A small number of people know very early where they belong. Mathematicians, musicians, and cooks, for instance, are usually mathematicians, musicians, and cooks by the time they are four or five years old Physicians usually decide on their careers in their teens, if not earlier. But most people, especially highly gifted people, do not really know where they belong until they are well past their mid twenties. By that time, however, they should know the answers to the three questions: What are my strengths? How do I perform? and, What are my values? And then they can and should decide where they belong.

Or rather, they should be able to decide where they do not belong. The person who has learned that he or she does not perform well in a big organization should have learned to say no to a position in one. The person who has learned that he or she is not a decision maker should have learned to say no to a decision making assignment A General Patton (who probably never learned this himself) should have learned to say no to an independent command.

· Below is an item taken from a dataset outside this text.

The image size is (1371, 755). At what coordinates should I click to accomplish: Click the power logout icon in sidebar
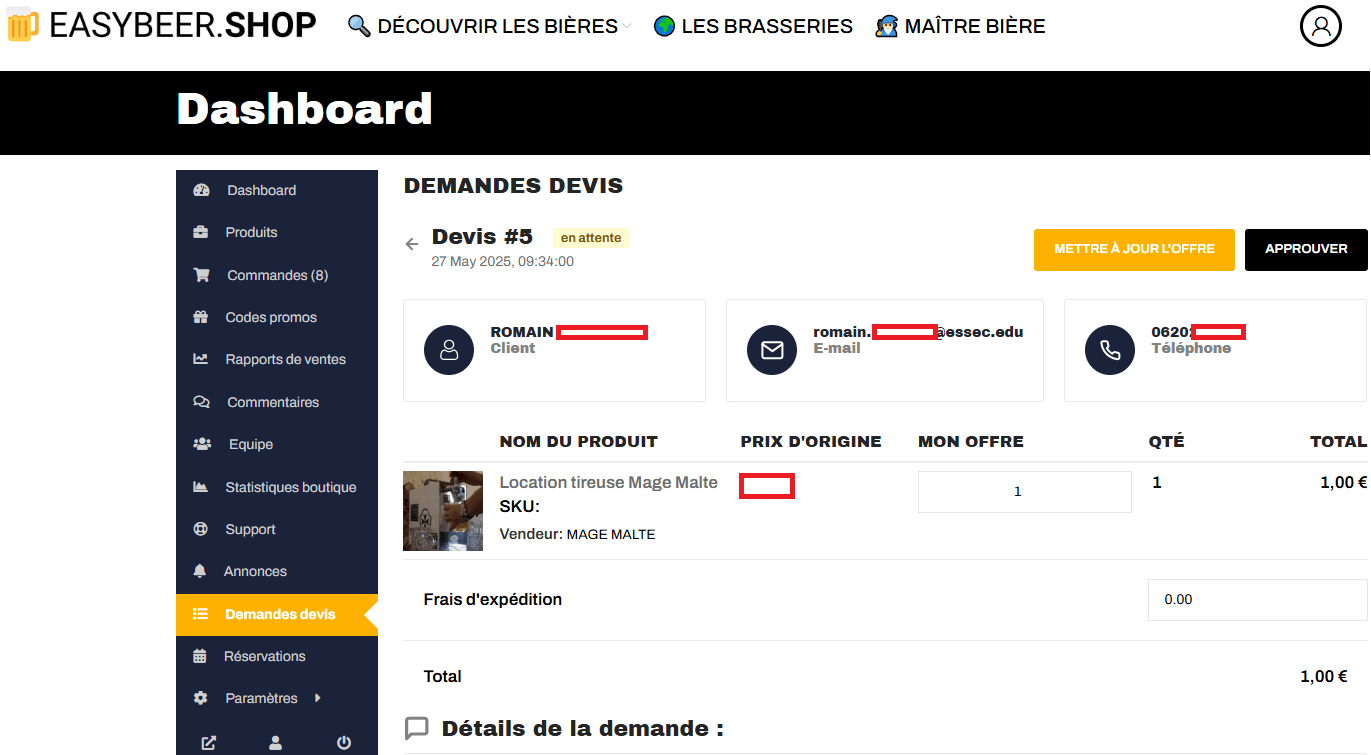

Equally important, knowing the answer to these questions enables a person to say to an opportunity, an offer, or an assignment, "Yes, I will do that But this is the way I should be doing it This is the way it should be structured. This is the way the relationships should be. These are the kind of results you should expect from me, and in this time frame, because this is who I am."

Successful careers are not planned. They develop when people are prepared for opportunities because they know their strengths, their method of work, and their values. Knowing where one belongs can transform an ordinary person hardworking and competent but otherwise mediocre into an outstanding performer.